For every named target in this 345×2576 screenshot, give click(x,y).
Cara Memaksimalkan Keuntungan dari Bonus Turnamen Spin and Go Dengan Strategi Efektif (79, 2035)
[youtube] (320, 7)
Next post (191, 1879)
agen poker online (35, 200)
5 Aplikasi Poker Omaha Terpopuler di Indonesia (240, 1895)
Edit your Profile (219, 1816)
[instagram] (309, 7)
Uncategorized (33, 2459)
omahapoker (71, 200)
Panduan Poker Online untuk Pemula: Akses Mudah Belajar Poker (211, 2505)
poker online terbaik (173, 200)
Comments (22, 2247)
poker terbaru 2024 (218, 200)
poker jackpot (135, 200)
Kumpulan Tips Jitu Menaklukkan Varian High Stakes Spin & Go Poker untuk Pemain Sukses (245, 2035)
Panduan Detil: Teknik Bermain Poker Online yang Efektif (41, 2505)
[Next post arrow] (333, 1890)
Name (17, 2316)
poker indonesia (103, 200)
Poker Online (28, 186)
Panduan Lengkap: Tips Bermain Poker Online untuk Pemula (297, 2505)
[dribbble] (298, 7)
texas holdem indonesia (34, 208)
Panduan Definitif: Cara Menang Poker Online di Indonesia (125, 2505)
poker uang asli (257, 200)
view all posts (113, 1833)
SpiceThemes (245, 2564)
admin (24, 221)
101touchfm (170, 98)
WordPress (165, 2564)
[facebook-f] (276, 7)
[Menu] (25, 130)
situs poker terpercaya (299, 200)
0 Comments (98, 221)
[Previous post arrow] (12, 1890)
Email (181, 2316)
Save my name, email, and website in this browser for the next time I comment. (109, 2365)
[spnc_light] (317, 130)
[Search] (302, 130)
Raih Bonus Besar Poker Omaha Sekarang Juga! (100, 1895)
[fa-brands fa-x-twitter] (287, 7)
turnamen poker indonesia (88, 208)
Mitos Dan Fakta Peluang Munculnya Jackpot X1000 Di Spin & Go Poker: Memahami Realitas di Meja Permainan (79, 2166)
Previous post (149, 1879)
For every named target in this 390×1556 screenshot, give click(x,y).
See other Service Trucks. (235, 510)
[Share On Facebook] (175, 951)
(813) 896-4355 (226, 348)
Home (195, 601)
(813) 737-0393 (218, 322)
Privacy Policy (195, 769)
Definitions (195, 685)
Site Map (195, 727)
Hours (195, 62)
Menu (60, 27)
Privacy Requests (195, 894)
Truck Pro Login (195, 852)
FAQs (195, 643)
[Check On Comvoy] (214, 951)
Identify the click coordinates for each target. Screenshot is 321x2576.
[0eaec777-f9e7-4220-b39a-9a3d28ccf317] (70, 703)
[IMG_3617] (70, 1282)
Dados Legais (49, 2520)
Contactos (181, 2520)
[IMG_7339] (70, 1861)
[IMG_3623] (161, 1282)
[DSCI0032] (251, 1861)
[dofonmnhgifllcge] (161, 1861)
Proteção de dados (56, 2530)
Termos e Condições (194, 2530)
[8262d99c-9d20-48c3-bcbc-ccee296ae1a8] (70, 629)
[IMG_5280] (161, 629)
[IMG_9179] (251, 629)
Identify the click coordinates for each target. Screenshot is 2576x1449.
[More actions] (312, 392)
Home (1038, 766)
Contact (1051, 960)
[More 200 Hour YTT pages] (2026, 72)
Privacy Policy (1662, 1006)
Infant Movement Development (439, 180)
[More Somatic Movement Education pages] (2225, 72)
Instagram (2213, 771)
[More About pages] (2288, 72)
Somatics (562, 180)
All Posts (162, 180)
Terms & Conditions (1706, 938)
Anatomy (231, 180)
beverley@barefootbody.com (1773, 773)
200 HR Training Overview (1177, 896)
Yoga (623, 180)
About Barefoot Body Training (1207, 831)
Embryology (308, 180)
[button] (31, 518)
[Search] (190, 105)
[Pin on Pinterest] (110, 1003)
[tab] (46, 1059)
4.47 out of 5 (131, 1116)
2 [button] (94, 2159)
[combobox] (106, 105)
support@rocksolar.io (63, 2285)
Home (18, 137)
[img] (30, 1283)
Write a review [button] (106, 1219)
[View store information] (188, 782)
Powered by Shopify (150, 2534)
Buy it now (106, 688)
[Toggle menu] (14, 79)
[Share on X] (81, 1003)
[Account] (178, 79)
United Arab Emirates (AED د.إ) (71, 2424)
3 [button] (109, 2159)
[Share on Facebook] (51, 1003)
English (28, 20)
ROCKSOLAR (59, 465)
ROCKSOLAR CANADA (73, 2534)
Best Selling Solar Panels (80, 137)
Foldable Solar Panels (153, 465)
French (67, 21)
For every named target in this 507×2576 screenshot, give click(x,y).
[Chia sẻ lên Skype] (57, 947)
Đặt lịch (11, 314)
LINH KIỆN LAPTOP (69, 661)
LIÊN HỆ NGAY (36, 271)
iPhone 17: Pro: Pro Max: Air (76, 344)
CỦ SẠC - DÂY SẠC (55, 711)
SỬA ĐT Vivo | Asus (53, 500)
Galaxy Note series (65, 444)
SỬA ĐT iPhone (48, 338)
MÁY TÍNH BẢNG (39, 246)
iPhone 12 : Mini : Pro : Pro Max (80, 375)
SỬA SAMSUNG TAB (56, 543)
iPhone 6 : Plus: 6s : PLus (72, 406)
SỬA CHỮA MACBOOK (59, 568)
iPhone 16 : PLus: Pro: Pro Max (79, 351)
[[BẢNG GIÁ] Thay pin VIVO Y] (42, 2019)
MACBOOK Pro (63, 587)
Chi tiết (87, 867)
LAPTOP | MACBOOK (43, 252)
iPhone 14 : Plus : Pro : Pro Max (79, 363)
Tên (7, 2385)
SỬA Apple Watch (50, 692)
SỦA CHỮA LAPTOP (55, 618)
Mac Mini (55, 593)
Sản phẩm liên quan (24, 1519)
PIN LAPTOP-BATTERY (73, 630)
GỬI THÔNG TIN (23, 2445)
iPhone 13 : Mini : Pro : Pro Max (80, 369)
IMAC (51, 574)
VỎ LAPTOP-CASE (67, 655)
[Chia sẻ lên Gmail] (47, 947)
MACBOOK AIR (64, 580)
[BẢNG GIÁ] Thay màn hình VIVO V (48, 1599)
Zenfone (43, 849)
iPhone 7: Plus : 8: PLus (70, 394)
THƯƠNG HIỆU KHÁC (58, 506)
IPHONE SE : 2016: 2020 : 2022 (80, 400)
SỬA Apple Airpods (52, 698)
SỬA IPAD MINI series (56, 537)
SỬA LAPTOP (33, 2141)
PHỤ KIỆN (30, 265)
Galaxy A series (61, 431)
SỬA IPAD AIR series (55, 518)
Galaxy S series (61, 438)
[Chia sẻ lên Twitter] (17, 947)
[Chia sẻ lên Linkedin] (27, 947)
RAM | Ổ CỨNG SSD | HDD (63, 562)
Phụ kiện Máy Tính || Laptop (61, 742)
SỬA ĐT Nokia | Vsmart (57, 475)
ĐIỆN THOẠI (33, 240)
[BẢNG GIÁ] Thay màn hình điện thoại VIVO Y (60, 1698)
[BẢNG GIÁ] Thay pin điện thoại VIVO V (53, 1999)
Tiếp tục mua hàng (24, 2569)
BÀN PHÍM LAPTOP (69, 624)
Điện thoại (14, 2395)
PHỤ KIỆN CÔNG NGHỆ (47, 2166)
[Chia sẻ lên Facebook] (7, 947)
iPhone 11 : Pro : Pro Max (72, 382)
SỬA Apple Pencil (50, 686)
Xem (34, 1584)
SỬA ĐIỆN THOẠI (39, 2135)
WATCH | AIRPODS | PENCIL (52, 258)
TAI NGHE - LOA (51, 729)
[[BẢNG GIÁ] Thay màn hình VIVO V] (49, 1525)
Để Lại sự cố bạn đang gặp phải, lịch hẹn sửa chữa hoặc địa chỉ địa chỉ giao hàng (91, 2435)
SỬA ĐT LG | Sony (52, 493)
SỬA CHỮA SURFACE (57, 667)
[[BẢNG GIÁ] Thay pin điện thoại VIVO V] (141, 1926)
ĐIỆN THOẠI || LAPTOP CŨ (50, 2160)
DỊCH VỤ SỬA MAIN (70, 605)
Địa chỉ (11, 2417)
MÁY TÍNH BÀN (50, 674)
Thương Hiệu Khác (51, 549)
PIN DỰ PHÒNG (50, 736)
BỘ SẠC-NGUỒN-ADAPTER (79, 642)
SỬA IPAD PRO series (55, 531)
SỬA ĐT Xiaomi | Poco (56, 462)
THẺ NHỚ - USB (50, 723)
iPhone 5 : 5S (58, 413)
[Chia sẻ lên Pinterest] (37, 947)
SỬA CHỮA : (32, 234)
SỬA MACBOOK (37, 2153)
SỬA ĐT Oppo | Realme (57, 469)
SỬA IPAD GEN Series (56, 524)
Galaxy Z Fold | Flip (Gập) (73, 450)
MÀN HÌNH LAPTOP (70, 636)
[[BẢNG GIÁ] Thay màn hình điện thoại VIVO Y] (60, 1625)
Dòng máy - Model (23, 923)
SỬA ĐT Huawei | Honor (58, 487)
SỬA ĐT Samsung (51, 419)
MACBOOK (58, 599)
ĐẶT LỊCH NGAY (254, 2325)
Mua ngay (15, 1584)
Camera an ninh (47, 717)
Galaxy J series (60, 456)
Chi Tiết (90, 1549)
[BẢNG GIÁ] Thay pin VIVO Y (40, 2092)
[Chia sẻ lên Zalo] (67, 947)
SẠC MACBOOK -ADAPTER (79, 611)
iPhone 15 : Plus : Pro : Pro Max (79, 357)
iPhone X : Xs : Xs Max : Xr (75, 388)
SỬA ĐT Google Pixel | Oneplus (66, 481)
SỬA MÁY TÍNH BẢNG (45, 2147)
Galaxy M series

**TO DO**. Return every line of the listing above where "Identify" appears.

**THE COMPLETED TASK**.
Identify the click coordinates for each target. Screenshot is 321x2576.
Identify the click coordinates for each target. Screenshot is 2576x1449.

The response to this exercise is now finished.